Когда я попал в 37-ю камеру, шел третий день его голодовки; через десять дней моего пребывания в камере голодовка все еще продолжалась. Артамян побледнел, его прогулки становились все короче, у него часто начиналась одышка, и он заходился кашлем каждый раз, когда раскуривал трубку. Он требовал освобождения и реабилитации, ссылаясь на свои заслуги и революционное прошлое. Ему предлагали работу под конвоем на ленинградском авиазаводе и отдельную камеру в «Зимнем Дворце». Раз в три дня по утрам надзиратель приносил ему в камеру обильную передачу «от жены», о которой Артамян ничего не знал и которая, по всей вероятности, уже в течение тех же трех с половиной лет была в ссылке. Артамян поднимался с нар, предлагал угощение всем в камере, а когда ему отвечали лишь глухим молчанием, вызывал из коридора надзирателя и при нем выбрасывал все содержимое передачи в парашу.
Хотя меня определили спать возле параши, то есть совсем рядом с ним, он ни разу со мной не заговорил.

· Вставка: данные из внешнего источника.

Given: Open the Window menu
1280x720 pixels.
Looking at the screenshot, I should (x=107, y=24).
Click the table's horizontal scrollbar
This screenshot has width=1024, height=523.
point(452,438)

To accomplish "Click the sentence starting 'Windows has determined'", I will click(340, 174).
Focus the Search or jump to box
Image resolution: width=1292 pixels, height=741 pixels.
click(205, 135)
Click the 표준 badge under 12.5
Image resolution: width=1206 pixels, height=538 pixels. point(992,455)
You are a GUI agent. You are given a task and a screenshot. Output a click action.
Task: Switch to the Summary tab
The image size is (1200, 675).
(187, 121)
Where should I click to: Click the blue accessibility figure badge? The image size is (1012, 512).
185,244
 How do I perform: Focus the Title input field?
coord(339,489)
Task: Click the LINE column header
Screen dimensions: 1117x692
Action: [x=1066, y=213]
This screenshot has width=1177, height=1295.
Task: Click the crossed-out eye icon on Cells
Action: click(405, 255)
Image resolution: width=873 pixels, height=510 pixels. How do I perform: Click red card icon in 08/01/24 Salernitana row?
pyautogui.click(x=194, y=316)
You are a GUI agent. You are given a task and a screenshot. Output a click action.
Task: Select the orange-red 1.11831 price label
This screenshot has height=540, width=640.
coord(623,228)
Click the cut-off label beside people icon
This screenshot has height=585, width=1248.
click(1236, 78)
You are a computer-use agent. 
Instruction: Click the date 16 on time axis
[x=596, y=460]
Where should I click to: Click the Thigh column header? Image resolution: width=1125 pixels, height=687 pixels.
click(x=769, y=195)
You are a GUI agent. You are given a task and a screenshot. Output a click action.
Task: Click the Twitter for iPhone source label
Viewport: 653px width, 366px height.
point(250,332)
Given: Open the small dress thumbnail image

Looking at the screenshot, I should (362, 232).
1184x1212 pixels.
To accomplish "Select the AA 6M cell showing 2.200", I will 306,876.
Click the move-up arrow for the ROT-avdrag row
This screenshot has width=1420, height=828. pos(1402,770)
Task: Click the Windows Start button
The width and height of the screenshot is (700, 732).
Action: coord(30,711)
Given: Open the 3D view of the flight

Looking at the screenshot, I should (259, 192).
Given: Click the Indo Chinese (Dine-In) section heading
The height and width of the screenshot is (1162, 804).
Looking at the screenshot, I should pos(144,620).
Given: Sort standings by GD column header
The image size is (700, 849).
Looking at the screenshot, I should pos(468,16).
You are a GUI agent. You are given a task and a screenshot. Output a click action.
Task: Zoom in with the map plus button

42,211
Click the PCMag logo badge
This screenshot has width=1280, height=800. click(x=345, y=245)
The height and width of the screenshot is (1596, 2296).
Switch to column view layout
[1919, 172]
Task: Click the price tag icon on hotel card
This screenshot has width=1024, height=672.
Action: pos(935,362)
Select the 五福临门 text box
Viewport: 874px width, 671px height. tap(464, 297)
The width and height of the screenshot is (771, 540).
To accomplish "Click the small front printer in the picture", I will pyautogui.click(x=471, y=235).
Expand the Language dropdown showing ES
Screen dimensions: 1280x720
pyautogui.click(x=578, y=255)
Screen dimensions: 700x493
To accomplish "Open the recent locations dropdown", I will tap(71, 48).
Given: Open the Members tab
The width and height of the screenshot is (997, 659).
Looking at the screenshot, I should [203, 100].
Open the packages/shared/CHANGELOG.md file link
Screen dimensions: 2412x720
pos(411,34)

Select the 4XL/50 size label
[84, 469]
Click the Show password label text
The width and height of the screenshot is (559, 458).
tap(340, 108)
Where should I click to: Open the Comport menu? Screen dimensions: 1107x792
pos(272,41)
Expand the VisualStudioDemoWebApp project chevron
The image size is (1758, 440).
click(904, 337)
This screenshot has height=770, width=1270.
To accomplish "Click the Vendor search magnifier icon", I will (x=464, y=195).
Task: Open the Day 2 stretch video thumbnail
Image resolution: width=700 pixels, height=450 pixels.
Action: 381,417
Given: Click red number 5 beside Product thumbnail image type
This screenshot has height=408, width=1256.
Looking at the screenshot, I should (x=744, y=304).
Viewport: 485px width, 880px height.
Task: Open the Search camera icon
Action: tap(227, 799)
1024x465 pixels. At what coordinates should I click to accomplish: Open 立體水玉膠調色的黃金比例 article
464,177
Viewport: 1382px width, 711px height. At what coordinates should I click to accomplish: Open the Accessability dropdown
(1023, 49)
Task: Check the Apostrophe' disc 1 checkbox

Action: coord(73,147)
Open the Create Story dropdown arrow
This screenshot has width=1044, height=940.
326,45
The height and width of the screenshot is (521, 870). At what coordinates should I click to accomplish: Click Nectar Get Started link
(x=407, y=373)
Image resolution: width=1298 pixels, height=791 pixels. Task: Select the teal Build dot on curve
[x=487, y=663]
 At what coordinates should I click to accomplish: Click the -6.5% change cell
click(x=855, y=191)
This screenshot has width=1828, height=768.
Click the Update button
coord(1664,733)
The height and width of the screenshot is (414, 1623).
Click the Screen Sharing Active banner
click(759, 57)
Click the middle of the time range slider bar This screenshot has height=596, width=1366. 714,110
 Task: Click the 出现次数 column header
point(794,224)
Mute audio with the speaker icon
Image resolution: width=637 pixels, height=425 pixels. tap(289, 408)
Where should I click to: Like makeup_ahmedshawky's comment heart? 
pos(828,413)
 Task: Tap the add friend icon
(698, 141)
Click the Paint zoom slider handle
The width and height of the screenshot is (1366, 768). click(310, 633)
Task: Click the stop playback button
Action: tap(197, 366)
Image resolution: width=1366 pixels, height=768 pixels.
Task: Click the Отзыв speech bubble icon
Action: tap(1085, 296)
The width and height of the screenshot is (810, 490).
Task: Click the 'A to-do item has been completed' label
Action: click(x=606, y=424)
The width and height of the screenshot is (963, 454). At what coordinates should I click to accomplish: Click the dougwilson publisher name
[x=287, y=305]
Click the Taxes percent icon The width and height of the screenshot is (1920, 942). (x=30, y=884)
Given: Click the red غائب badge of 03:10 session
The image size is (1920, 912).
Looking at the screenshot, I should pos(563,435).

Однако в последнюю ночь, когда неестественно оживленное движение в коридоре выглядело предвещавшим этап, мы оба не спали. Я лежал навзничь, сцепив пальцы под головой, и прислушивался, как за дверью нарастает шум шагов, словно гул выходящей из берегов реки у запруды. Клубы дыма из трубки Артамяна заслоняли слабый свет лампочки, погружая камеру в душный полумрак. Внезапно его рука спустилась с нар и принялась нашаривать мою. Когда я, слегка приподнявшись на полу, подал ему руку, он без единого слова засунул ее к себе под одеяло и приложил к грудной клетке. Сквозь холщовую рубаху я нащупал утолщение и впадину на ребрах. Он провел моей рукой ниже, под коленом, - то же самое. Я хотел что-то ему сказать, о чем-то спросить, но каменное лицо, обросшее мхом бороды, ничего не выражало, кроме усталости и раздумья.
После полуночи движение в коридоре еще усилилось, было слышно, как отпирают и запирают камеры, монотонные голоса вычитывали из списков фамилии. После каждого «Здесь» река человеческих тел вздымалась, колотясь волнами приглушенного перешептыванья в стены. Наконец открылась и дверь нашей камеры - Шкловского и меня вызвали на этап. Когда, стоя на коленях, я поспешно увязывал свои пожитки, Артамян еще раз схватил меня за руку и крепко ее пожал. Мы вышли в коридор, прямо в толпу потных, еще дышащих сном тел, боязливо присевших на корточки у стен, словно охвостья человеческой нищеты в сточной канаве.
Со Шкловским мы оказались в одном отделении «столыпинского» вагона. Он подстелил на лавку шинель и, устроившись в углу, так и просидел все время - выпрямившись, молча, в гимнастерке, застегнутой на все пуговицы, сплетя руки на коленях. Кроме нас, на верхних откидных полках разместились трое урок и тут же принялись играть в карты. Еще поезд не тронулся, а один из них, орангутанг с плоским монгольским лицом, уже рассказал нам, что наконец-то дождался в Ленинграде приговора - 15 лет за то, что в печорском лагере зарубил топором повара, который отказался дать ему добавку каши. Он рассказывал спокойно, с оттенком гордости, ни на минуту не отрываясь от игры. Шкловский сидел неподвижно, с полуприкрытыми глазами, а я не без усилия засмеялся.